Wer gibt uns das Recht, andere von oben herab zu behandeln? Wer erlaubt uns, über ein Leben zu urteilen, dessen Last wir nie getragen haben?

Niemand.

Und trotzdem geschieht es täglich. Menschen werden belächelt, übergangen, abgestempelt. Weil sie weniger besitzen. Weil sie Hilfe brauchen. Weil sie nicht schnell genug funktionieren, nicht perfekt in diese Welt passen, die so oft Leistung, Macht und Geld bewundert – und dabei vergisst, den Menschen zu sehen.

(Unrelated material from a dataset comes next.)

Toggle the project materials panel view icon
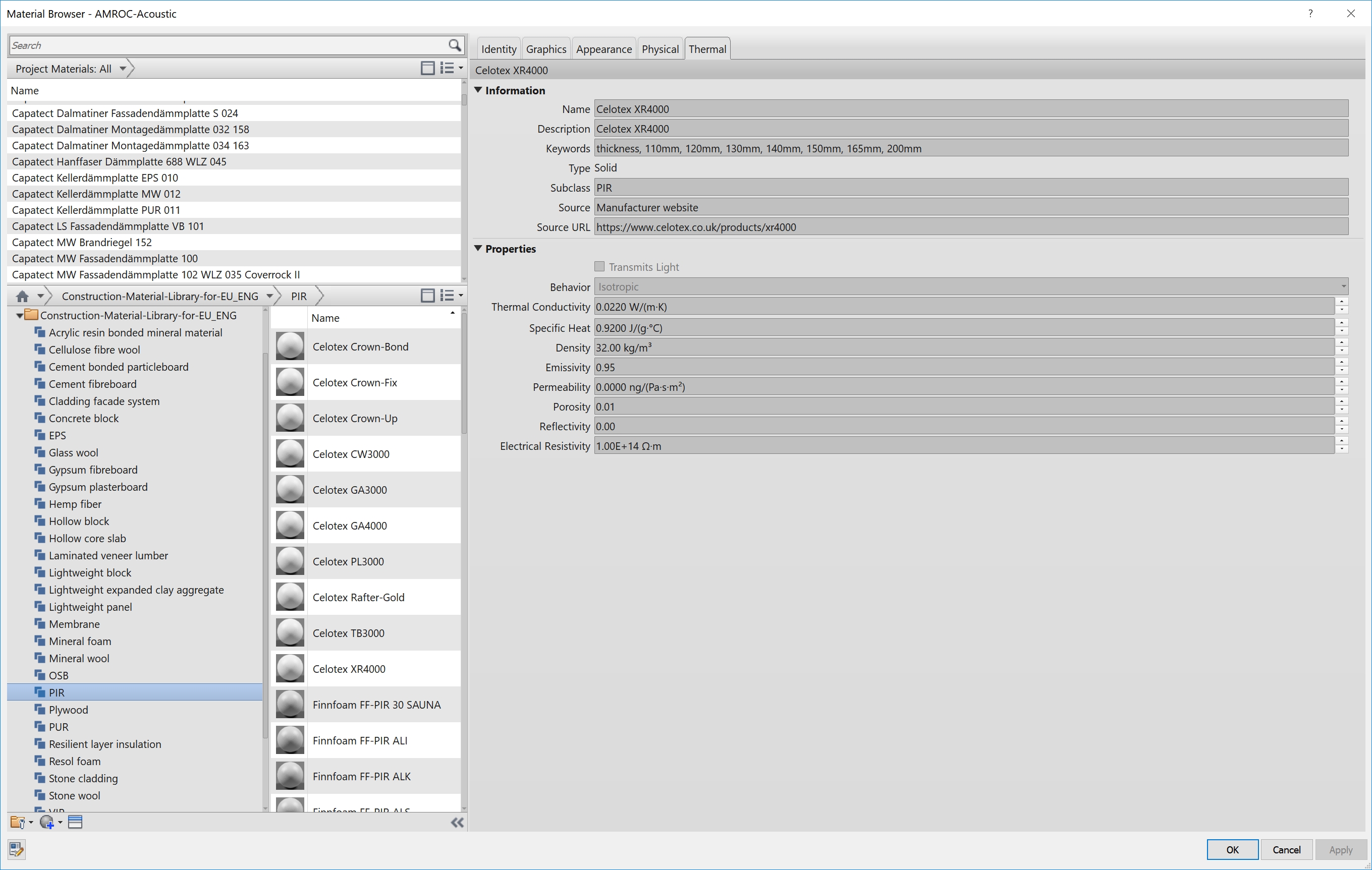click(427, 68)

Hochmut kommt vor dem Fall.

Niemand weiß, was morgen ist. Unfall, Krankheit, Verlust, ein falscher Schritt – plötzlich steht das Leben Kopf. Wer heute urteilt, kann morgen selbst hoffen, dass ihm jemand die Hand reicht. Viele haben es schwerer, nicht weil sie weniger wert sind, sondern weil andere ihnen keine Chance geben. Weil man lieber verurteilt, statt zuzuhören. Weil man Abstand hält, statt beizustehen.

Der Tag des Lebens erinnert uns: Kein Mensch ist unser Podest. Kein Mensch ist dazu da, damit wir uns größer fühlen. Größe zeigt sich nicht im Herabblicken. Größe zeigt sich dort, wo wir Menschen nicht reduzieren, sondern ihnen Respekt und Chancen geben. Wer andere klein macht, stellt sich bloß – mit einem Herzen, das verlernt hat, Menschlichkeit zu spüren. Denn wenn wir lernen, wirklich hinzusehen, erkennen wir etwas Wunderschönes: Einen Menschen, der vom Leben gezeichnet ist – und gerade deshalb so viel davon zu geben hat.